Wednesday, December 14, 2005
The Poietic Fallacy Fallacy
Any devoted reader of Richard Tarusking will recognize the phrase 'the poietic fallacy.' He explained the meaning of the word poeitic in an fairly recent article in The Musical Times in which he bashed Schoenberg and Allan Shawn's book about him (and Allan Shawn, for that matter, and anybody who claimed to like either of them): "The word 'poietic' comes from the field of semiotics, from which a now somewhat old fashioned tripartite model of analysis, first proposed by the French linguist Jean Molino, was long fashionable in musicology. Communications have senders and receivers. An analysis that is concerned with the sending of the message, hence with its devising, is a poietic analysis (from the Greek poiein, 'to make', but distinguished by the unusual spelling from 'poetic' to avoid confusion with the more ordinary usages.) An analysis that is concerned with the receiving is an esthesic analysis (from the Greek aisthesis, 'perception' similarly distinguished from 'aesthectic.')" (Richard Taruskin. from "Poetic Fallacy',The Musical Times, Spring 145, Vol. 145, No. 1886. pp. 10-11.)
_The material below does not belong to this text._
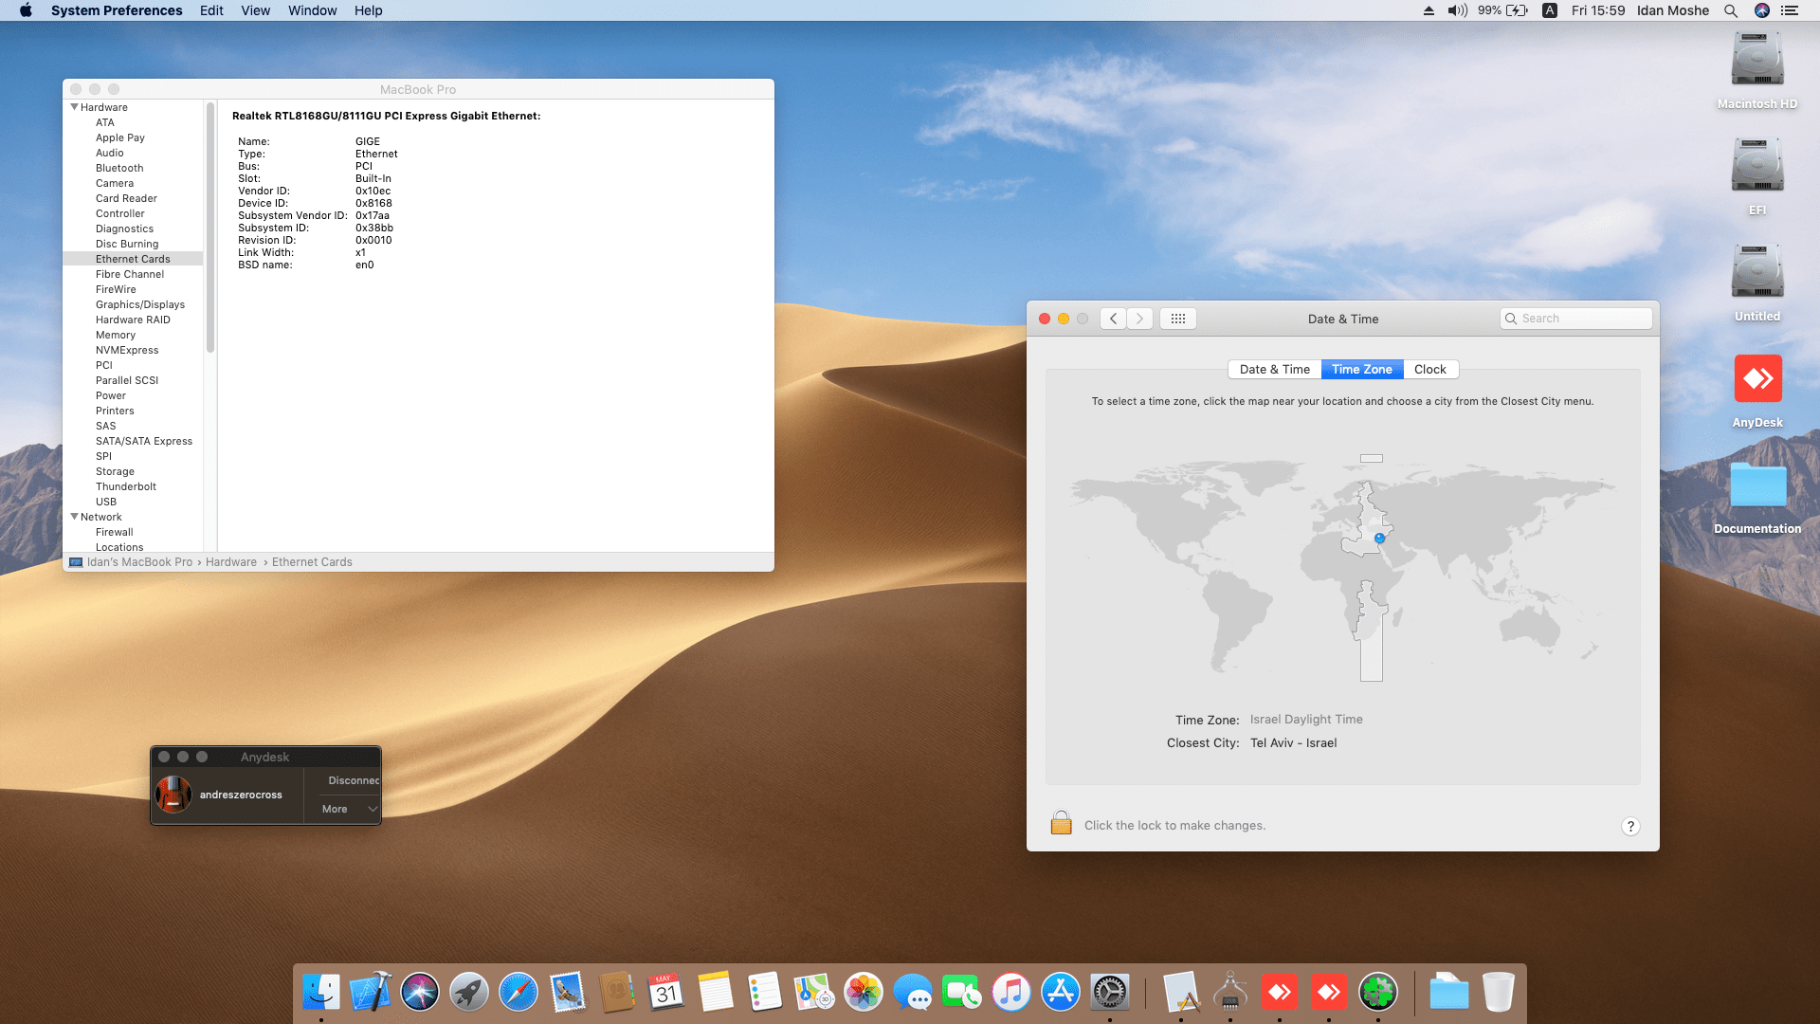This screenshot has height=1024, width=1820.
Task: Open Spotlight search in menu bar
Action: click(1730, 10)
Among the things (Fowler calls them sturdy indefensibles)usually said about modernist (twelve-tone, antonal, gnarly, ugly modern--use your favorite pejorative adjective) music and the people who write it are: composers of that kind of music don't care about what it sounds like--as opposed to how it's made--, don't care about pleasing/moving/whatever a listener, are only writing for each other, are practicing mannered serialism, are not trying to write music that people might actually enjoy, etc., etc., etc....
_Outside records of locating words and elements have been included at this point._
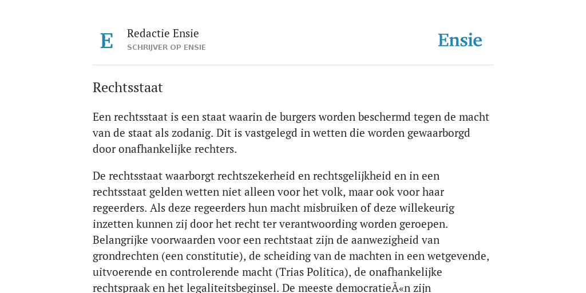Click the garbled word 'democratieÃ«n'
586x293 pixels.
point(379,288)
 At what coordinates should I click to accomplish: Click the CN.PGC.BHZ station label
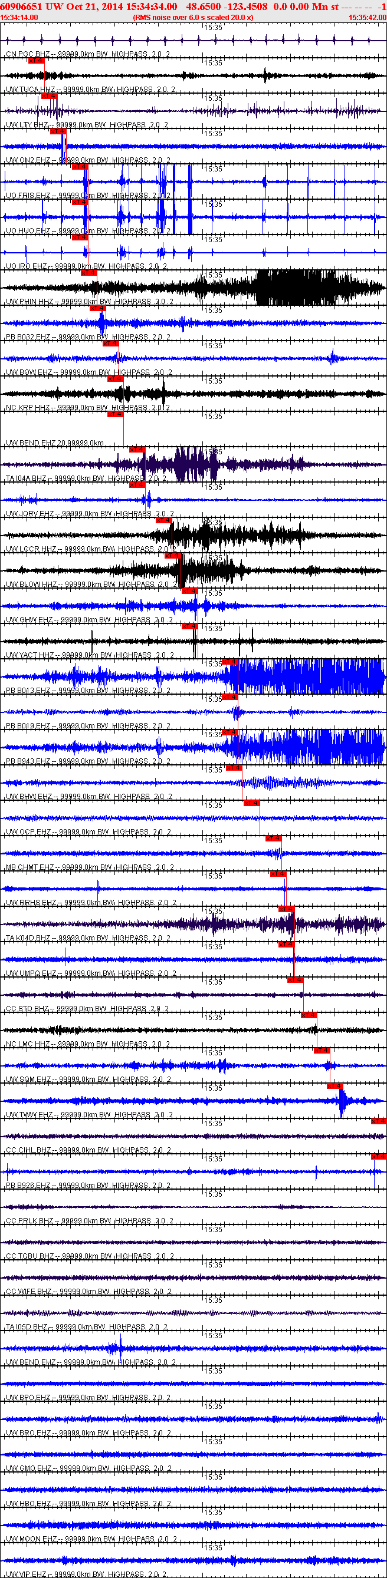coord(28,55)
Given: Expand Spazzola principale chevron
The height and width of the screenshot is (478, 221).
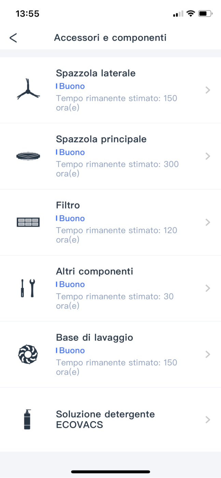Looking at the screenshot, I should tap(208, 156).
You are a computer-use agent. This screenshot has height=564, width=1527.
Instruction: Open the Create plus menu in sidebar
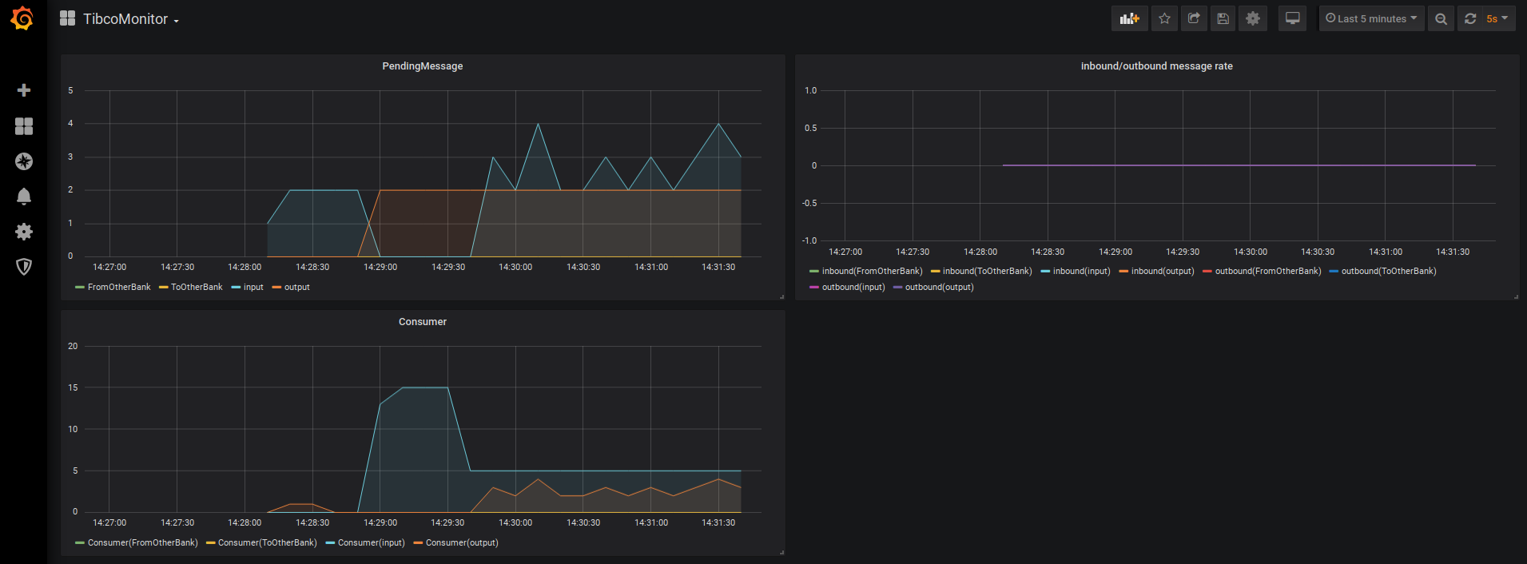pyautogui.click(x=24, y=90)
I was struck to read in the obituary of the late and very lamented Donald Martino in the Boston Globe an excerpt from an interview with him from 1980: "My music is not austere and academic. It is a fantasy that anyone writes academic music. People write music for other people; the intention is to warm the spirit. I write music for people to listen to, to react to; I want them to say, 'Hey, this is nice!'" This from an unreconstructed, dyed-in-the-wool Princetonian serialist. (And the target of one of Taruskin's nastiest and most notorious attacks.)
While I'm at let me also offer a little quote from another oft-reviled (around S21, anyway) modernist:
"...I wrote it with the idea of a practical performance in mind...I was a composer with training that had given me the idea of what a public could be, and had taught me to listen to the music I heard in my head the way a possible public might listen to it if it were played in a live situation...if a composer’s training is any good, he had the ability to hear his music as another person would hear it...” (Flawed Words and Stubborn Sounds: A Conversation With Elliott Carter by Allen Edwards, pp. 35-36).
I don't think I've ever met a composer who didn't think and wouldn't say something more or less along those lines. Anyway, Writing music, despite the fun of actually doing it and the charge of a good performance, is often times a difficult and discouraging proposition, and often times unrewarding except for the fun and that charge. Why would anybody do it, if not to try to do something that was meaningful to other people, and how else can s/he determine what that is except by going by what seems meaningful to her/him?